_Consigne écrite 1_:
Pouvez-vous convertir en liste JSON de chaînes les enregistrements, en commençant au début des enregistrements et en terminant à la ligne qui contient « will tap(144, 47). », incluse ? Mettez une chaîne par ligne et omettez les lignes vides.

_Extrait source_:
__________________________________________________
Masques et visages
Un jeune homme pis a parti par une horde de voyous dans un bus
Masques et visage
Le bus s’ébranle. Il fait la navette entre l’aéroport d’Orly et Paris. Un jeune homme a pris place parmi les voyageurs. Peu de temps après son départ, une horde de voyous l’attaque, et après l’avoir obligé à stopper, en extrait le jeune homme et l’emmène on ne sait où pour en faire on ne sais quoi, le tuer peut-être.
Cette scène effarante s’est déroulée la semaine dernière sans causer de scandale et sans que les voyous en question soient appelés autrement que des « jeunes ». On se croirait revenu à l’époque des grandes compagnies qui ravageaient le pays à la fin de la révolution et que la police de l’Empire, l’avisé Vidocq au premier chef, avait démantelées. C’est dire si la poigne de notre compatriote serait la bienvenue aujourd’hui.
__________________________________________________
(Entrées de position des éléments)

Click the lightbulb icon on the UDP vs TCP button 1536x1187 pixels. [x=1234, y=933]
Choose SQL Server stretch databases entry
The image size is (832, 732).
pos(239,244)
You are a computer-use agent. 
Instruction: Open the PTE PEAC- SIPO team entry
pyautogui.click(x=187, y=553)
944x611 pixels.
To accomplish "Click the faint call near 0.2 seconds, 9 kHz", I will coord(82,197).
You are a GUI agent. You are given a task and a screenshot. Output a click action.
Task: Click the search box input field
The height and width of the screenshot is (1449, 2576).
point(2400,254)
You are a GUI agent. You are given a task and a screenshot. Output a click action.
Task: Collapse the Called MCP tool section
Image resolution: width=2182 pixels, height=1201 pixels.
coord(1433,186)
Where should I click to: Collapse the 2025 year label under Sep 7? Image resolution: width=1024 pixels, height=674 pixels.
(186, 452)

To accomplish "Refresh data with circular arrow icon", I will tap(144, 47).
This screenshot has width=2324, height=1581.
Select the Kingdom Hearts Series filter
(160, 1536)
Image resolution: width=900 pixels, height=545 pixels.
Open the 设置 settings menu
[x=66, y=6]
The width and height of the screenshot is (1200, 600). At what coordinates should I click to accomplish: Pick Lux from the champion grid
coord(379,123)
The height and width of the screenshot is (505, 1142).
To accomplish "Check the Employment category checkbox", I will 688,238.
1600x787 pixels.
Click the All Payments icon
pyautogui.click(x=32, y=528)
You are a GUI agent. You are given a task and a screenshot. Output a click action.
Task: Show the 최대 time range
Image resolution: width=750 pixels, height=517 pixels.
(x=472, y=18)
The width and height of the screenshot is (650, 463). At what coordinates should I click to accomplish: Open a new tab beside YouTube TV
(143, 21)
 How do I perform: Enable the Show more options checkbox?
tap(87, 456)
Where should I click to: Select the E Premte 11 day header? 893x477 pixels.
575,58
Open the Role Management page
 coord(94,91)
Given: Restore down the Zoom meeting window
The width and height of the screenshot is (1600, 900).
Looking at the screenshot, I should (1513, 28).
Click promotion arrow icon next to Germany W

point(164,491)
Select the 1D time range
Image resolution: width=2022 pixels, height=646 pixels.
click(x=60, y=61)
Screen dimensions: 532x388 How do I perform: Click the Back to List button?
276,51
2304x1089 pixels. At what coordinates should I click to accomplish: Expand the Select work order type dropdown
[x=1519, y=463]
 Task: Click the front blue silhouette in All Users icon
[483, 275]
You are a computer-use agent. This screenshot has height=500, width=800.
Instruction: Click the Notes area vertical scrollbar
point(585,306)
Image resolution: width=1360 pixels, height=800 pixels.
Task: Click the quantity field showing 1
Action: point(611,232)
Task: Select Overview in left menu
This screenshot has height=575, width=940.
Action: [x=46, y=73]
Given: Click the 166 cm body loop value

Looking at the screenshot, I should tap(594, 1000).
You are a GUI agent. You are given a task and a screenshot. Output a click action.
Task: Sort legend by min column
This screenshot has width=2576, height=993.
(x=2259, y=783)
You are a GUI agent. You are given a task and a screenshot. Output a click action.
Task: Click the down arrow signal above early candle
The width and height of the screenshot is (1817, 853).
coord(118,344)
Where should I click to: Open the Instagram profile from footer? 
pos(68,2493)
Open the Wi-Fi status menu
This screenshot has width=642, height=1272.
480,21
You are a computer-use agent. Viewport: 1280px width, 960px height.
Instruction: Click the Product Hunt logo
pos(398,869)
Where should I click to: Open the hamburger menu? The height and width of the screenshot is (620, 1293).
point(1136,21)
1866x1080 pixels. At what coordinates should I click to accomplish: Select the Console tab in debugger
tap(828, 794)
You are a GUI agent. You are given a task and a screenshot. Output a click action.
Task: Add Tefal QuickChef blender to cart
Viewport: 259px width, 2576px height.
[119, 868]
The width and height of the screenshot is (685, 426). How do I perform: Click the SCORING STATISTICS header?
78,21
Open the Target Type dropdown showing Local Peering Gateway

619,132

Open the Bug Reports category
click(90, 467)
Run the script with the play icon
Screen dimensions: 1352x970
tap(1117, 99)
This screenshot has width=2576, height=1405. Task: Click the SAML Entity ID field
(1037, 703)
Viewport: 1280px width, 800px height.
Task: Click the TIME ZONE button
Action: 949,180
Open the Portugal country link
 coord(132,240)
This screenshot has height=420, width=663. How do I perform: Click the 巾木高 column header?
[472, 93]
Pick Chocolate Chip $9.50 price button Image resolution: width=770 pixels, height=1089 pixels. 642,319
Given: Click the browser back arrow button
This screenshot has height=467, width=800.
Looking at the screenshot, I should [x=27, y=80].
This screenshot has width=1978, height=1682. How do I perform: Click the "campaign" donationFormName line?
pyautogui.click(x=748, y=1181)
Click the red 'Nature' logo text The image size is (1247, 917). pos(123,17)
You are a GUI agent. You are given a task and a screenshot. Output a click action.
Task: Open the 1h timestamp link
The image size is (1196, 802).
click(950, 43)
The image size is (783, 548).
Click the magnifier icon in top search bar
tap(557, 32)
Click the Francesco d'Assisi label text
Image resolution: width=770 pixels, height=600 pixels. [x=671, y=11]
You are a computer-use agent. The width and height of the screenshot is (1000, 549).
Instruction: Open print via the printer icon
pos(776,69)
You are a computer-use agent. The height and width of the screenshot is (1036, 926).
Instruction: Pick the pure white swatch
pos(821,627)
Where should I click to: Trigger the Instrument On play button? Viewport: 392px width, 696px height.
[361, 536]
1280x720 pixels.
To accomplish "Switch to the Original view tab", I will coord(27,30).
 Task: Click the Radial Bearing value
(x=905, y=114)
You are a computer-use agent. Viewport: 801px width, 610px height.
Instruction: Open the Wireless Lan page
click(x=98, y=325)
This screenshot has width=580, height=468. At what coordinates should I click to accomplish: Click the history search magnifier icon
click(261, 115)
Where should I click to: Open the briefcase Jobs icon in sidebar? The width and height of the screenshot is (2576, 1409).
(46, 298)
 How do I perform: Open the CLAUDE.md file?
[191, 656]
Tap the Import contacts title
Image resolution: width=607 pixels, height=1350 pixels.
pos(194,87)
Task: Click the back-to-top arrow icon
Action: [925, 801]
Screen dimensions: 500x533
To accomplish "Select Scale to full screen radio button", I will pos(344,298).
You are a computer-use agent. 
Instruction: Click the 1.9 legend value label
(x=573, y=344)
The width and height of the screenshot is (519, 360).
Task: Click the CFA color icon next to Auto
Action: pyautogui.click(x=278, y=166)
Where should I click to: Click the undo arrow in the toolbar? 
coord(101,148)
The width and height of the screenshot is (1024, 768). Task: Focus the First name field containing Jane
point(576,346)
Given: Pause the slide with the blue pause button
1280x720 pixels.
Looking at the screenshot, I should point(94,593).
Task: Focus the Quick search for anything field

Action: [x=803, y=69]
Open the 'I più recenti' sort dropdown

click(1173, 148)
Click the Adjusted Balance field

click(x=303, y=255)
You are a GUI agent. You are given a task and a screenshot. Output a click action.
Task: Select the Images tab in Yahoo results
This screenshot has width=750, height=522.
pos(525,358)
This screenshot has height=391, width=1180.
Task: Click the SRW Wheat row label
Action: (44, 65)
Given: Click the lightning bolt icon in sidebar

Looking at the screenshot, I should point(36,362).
__________________________________________________
_Consigne écrite 2_:
Dans le texte sur l'attaque du bus, entre quels lieux ce bus fait-il la navette ?

_Résultat attendu 1_:
[
  "Click the lightbulb icon on the UDP vs TCP button 1536x1187 pixels. [x=1234, y=933]",
  "Choose SQL Server stretch databases entry",
  "The image size is (832, 732).",
  "pos(239,244)",
  "You are a computer-use agent. ",
  "Instruction: Open the PTE PEAC- SIPO team entry",
  "pyautogui.click(x=187, y=553)",
  "944x611 pixels.",
  "To accomplish \"Click the faint call near 0.2 seconds, 9 kHz\", I will coord(82,197).",
  "You are a GUI agent. You are given a task and a screenshot. Output a click action.",
  "Task: Click the search box input field",
  "The height and width of the screenshot is (1449, 2576).",
  "point(2400,254)",
  "You are a GUI agent. You are given a task and a screenshot. Output a click action.",
  "Task: Collapse the Called MCP tool section",
  "Image resolution: width=2182 pixels, height=1201 pixels.",
  "coord(1433,186)",
  "Where should I click to: Collapse the 2025 year label under Sep 7? Image resolution: width=1024 pixels, height=674 pixels.",
  "(186, 452)",
  "To accomplish \"Refresh data with circular arrow icon\", I will tap(144, 47)."
]

_Résultat attendu 2_:
Entre l'aéroport d'Orly et Paris.